Typically, firms set up wholly owned onshore trading entities to deal primarily in physical goods like commodities - anything from nuts and bolts to nickel - and then expand into financial securities through partnerships with local brokers, they said.

As far as the law is concerned, they are registered commodity trading or consulting firms that are simply using their profits to play the share market, just as any onshore company might do, or selling trading advice to local investors.

"There are many obstacles for foreigners looking to either set up share and futures trading operations onshore or gain market access remotely, but there are a number of structures that firms can and do use to get into the market," said Eric Neo, chief executive of Neo & Partners Global which helps firms set up in China and other markets.

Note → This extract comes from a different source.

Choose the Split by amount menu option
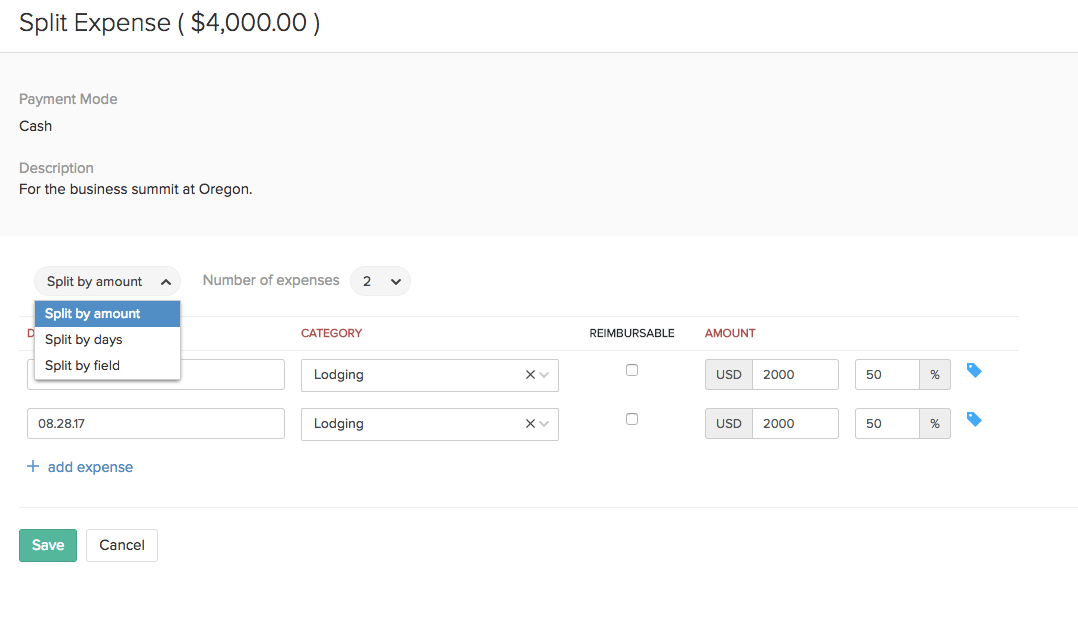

The proliferation of foreign hedge funds and proprietary traders is also complicating the regulators' efforts to trace short-sellers.

"With these structures, once you've generated your profits you can do what you like with them," said one executive who had helped set up a U.S. trading firm in China. "There are more than a 120 million trading accounts in Shanghai alone. No one can regulate that many accounts and know what's going on."

China's markets watchdog has frozen almost 40 trading accounts for "trading irregularities" since markets started to tumble, but it has not alleged any illegality.

Citadel Securities, a unit of the U.S. group that also owns hedge fund Citadel LLC, identified itself this week as being linked to one of these accounts - the only time a foreign firm has confirmed that it has been caught up in the crackdown.

Citadel said it met all local laws and regulations.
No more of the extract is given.